MIT researchers have developed a compact, portable pharmaceutical manufacturing system that can be reconfigured to produce a variety of drugs on demand.
Just as an emergency generator supplies electricity to handle a power outage, this system could be rapidly deployed to produce drugs needed to handle an unexpected disease outbreak, or to prevent a drug shortage caused by a manufacturing plant shutdown, the researchers say.
“Think of this as the emergency backup for pharmaceutical manufacturing,” says Allan Myerson, an MIT professor of the practice in the Department of Chemical Engineering. “The purpose is not to replace traditional manufacturing; it’s to provide an alternative for these special situations.”
Such a system could also be used to produce small quantities of drugs needed for clinical trials or to treat rare diseases, says Klavs Jensen, the Warren K. Lewis Professor of Chemical Engineering at MIT.
“The goal of this project was to build a small-scale, portable unit that was completely integrated, so you could imagine being able to ship it anywhere. And as long as you had the right chemicals, you could make pharmaceuticals,” Jensen says.
Jensen, Myerson, and Timothy Jamison, the head of MIT’s Department of Chemistry, are the senior authors of a paper describing the new system in the March 31 online edition of Science.
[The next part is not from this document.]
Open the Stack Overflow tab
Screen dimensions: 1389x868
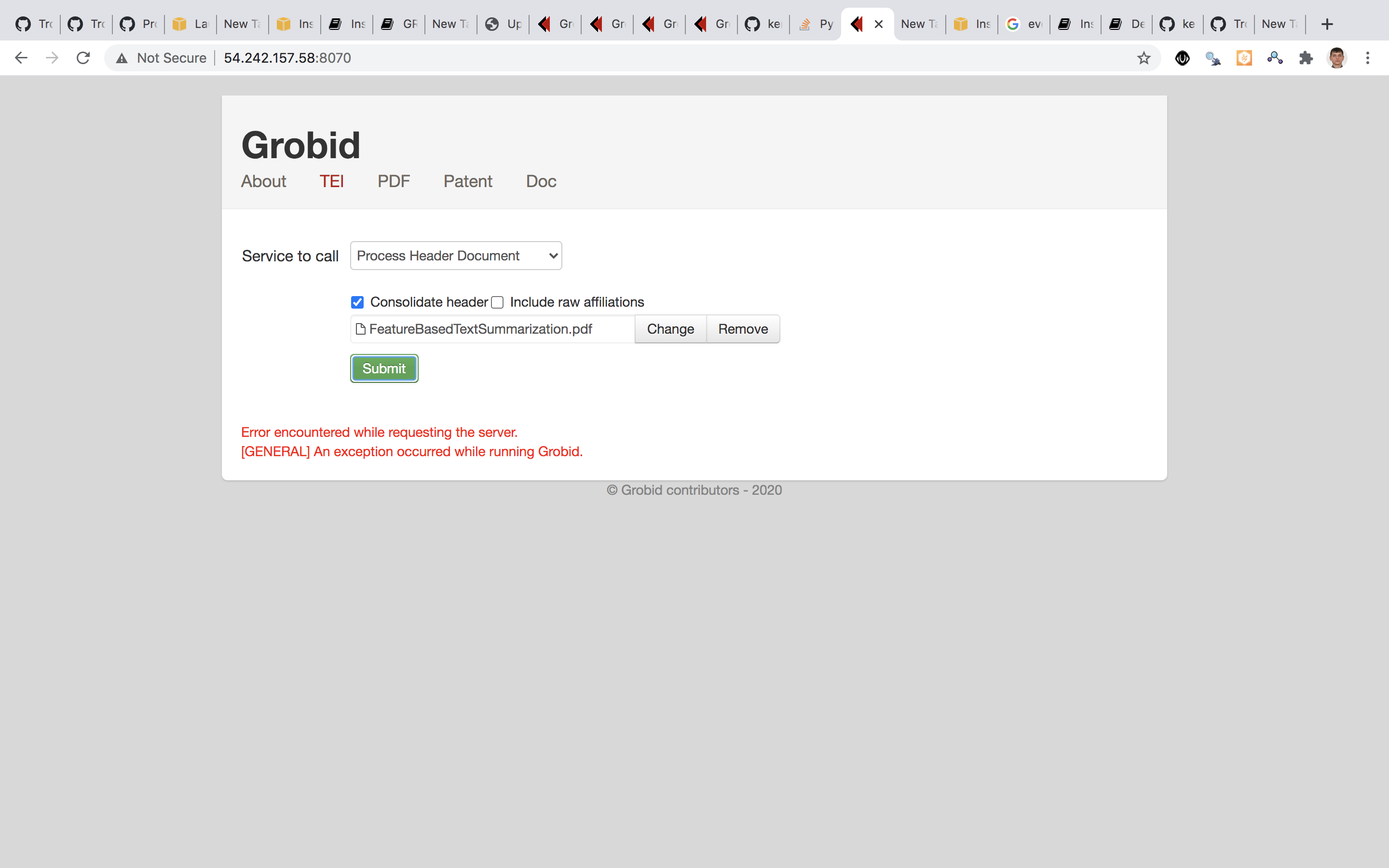(815, 24)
The lead author is MIT research associate Andrea Adamo.
More flexibility
Traditional drug manufacturing, also known as “batch processing,” can take weeks or months. Active pharmaceutical ingredients are synthesized in chemical manufacturing plants and then shipped to other sites to be converted into a form that can be given to patients, such as tablets, drug solutions, or suspensions. This system offers little flexibility to respond to surges in demand and is susceptible to severe disruption if one of the plants has to shut down.
Many pharmaceutical companies are now looking into developing an alternative approach known as flow processing — a continuous process that is done all in one location. Five years ago, an MIT team that included Jamison, Jensen, and Myerson demonstrated a larger prototype (24 by 8 by 8 feet) for the continuous integrated manufacturing of drugs from chemical synthesis to tablets. That project has ended, but the continuous manufacturing initiative, funded by Novartis, is still underway as the researchers develop new methods for synthesis, purification, and formulation.
In the new endeavor, funded by the Defense Advanced Research Projects Agency (DARPA), the MIT researchers built on what they learned from the Novartis-funded project to create a much smaller, transportable device. Their new system can produce four drugs formulated as solutions or suspensions — Benadryl, lidocaine, Valium, and Prozac. Using this apparatus, the researchers can manufacture about 1,000 doses of a given drug in 24 hours.
Key to the continuous system is the development of chemical reactions that can take place as the reactants flow through relatively small tubes as opposed to the huge vats in which most pharmaceutical reactions now take place. Traditional batch processing is limited by the difficulty of cooling these vats, but the flow system allows reactions that produce a great deal of heat to be run safely.
“In many cases we were developing syntheses of targets that had never been done in a continuous flow platform,” Jamison says. “That presents a lot of challenges even if there is a good precedent from the batch perspective. We also recognized it as an opportunity where, because of some of the phenomena that one can leverage in [a flow-based system], you can make molecules differently.”